**PROBLEM DESCRIPTION:**
Please filter the data down to the lines that include the word "legend" and copy them.

**MATERIAL SHOWN:**
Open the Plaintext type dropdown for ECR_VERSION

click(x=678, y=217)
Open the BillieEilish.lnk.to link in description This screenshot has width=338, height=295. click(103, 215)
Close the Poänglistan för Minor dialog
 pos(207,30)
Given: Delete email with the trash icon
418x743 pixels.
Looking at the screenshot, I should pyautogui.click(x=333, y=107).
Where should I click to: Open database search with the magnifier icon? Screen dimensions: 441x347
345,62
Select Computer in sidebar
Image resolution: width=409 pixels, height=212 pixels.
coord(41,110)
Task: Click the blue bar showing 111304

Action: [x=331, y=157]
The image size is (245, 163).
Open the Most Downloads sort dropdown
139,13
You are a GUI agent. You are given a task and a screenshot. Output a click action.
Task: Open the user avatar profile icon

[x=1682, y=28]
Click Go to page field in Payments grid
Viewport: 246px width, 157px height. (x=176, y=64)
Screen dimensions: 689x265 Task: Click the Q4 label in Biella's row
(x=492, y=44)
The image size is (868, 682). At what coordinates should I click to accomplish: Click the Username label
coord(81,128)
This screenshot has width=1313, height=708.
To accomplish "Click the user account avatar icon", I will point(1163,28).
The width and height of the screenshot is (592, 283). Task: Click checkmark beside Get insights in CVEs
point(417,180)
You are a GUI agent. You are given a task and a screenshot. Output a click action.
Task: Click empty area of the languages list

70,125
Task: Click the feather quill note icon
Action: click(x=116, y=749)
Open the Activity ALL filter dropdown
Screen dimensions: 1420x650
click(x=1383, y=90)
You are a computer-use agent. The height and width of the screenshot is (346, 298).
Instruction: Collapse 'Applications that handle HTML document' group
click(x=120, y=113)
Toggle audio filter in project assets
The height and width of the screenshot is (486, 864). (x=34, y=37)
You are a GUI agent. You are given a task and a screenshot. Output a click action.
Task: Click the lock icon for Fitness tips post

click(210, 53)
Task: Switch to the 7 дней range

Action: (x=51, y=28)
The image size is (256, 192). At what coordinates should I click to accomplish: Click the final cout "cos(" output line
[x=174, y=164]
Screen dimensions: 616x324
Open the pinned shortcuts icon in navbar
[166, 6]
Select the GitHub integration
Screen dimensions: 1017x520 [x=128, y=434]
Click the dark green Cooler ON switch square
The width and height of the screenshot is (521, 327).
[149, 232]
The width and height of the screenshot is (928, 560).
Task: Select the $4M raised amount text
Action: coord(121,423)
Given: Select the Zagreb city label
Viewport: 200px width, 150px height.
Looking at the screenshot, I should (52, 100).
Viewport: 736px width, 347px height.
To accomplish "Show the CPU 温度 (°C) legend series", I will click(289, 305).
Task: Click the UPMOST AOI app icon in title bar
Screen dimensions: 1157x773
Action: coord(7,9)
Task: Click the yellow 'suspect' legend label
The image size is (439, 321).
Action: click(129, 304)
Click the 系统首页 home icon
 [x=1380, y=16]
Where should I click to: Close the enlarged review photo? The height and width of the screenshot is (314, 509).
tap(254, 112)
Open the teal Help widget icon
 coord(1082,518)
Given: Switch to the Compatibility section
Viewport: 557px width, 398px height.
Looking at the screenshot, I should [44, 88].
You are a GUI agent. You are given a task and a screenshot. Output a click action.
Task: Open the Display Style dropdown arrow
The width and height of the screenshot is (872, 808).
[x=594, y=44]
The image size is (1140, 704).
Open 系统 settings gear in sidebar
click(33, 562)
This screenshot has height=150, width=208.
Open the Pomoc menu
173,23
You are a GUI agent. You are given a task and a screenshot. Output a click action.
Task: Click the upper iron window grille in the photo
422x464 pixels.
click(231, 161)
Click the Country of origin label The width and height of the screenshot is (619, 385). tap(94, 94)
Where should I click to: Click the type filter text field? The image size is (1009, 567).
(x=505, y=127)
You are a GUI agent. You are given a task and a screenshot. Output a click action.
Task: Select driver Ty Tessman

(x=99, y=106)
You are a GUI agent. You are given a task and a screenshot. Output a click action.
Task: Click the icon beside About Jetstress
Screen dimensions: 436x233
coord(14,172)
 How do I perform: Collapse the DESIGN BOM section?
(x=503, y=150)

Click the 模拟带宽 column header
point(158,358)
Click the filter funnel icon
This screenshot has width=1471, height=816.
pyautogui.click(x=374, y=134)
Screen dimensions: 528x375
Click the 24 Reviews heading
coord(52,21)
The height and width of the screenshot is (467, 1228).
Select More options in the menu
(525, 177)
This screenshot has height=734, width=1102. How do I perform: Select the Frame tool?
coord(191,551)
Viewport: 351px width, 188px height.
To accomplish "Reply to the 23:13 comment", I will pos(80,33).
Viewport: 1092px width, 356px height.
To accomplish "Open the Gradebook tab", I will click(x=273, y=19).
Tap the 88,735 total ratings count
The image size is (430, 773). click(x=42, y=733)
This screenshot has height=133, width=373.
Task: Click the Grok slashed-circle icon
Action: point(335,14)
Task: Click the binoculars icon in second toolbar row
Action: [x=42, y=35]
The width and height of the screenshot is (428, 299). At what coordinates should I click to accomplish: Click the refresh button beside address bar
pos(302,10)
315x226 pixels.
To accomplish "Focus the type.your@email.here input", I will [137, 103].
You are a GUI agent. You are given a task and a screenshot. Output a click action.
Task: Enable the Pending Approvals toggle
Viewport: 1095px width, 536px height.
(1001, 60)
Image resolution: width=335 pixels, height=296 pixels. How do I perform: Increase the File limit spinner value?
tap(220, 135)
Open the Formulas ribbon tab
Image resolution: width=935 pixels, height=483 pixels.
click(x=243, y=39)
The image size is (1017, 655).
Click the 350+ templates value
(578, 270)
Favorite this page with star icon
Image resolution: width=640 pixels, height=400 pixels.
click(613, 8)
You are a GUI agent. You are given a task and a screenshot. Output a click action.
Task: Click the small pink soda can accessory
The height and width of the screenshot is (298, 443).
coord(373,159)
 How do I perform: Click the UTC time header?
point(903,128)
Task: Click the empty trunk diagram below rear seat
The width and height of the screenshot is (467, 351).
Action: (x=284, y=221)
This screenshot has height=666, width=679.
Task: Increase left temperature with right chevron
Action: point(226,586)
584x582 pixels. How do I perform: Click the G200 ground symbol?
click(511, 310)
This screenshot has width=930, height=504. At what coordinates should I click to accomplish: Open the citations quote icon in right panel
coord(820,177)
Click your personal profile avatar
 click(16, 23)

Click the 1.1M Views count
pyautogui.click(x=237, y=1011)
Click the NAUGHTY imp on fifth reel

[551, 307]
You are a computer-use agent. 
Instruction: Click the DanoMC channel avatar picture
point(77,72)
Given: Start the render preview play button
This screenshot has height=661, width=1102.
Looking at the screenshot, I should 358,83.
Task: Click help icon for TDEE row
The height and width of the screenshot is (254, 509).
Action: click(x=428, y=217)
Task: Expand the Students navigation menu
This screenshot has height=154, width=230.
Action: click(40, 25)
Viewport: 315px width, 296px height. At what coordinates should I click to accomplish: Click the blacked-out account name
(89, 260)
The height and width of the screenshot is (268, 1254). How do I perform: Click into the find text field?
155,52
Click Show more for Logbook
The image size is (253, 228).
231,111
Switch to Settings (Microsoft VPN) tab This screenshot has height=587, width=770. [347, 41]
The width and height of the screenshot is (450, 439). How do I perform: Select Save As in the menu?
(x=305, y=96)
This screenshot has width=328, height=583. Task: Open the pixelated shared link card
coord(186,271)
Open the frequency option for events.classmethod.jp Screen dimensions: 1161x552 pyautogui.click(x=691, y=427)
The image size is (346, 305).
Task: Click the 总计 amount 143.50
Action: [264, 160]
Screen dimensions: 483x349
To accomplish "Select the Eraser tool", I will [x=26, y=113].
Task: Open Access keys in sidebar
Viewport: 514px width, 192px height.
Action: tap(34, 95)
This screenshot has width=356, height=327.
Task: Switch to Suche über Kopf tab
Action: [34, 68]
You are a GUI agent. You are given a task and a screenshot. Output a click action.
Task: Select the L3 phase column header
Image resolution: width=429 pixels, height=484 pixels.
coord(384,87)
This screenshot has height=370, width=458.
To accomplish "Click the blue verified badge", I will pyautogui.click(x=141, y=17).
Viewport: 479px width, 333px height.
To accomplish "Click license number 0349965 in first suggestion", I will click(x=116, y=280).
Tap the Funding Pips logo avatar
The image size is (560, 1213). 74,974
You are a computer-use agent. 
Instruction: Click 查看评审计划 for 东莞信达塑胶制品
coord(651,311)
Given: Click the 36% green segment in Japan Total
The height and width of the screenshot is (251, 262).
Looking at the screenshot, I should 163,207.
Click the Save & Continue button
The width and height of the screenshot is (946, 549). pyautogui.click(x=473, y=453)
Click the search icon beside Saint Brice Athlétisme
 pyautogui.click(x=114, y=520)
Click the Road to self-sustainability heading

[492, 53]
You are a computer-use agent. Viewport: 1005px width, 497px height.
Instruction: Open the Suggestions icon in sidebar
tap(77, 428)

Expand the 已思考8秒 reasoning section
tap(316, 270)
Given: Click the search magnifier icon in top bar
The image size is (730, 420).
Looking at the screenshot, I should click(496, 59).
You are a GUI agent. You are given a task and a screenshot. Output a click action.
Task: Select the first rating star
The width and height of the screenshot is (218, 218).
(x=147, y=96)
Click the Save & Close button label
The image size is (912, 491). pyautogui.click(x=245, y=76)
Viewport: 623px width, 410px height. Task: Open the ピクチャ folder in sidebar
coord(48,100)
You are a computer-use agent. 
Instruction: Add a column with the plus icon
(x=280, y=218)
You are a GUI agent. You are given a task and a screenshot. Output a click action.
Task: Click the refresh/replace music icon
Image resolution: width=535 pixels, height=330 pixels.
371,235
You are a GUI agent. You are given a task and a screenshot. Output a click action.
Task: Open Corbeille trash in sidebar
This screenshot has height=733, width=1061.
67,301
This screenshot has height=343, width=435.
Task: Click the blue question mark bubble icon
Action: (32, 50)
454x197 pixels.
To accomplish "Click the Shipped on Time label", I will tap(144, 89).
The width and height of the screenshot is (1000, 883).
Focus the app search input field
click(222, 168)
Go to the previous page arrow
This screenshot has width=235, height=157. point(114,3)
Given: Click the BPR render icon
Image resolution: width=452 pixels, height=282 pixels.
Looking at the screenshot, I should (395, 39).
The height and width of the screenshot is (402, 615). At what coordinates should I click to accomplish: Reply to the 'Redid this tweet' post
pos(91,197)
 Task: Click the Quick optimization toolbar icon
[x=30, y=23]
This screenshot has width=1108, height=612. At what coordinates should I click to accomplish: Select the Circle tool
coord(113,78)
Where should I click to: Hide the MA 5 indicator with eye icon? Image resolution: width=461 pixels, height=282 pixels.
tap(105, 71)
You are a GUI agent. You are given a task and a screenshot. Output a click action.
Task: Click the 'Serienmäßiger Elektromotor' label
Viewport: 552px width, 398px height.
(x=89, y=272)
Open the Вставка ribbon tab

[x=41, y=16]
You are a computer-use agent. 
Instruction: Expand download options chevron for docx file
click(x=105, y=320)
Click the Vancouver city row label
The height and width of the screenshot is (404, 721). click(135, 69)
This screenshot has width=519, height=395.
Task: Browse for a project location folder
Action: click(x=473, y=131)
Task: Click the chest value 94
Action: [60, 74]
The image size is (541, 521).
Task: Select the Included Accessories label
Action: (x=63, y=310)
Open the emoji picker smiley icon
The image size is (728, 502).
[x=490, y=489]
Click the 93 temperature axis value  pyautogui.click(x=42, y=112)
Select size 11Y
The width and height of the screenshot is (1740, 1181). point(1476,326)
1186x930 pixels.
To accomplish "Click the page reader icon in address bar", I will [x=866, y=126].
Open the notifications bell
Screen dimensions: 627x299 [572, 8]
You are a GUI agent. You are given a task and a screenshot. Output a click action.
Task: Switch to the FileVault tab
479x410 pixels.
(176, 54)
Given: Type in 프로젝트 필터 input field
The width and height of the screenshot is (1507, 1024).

**TASK RESPONSE:**
To accomplish "Show the CPU 温度 (°C) legend series", I will click(289, 305).
Task: Click the yellow 'suspect' legend label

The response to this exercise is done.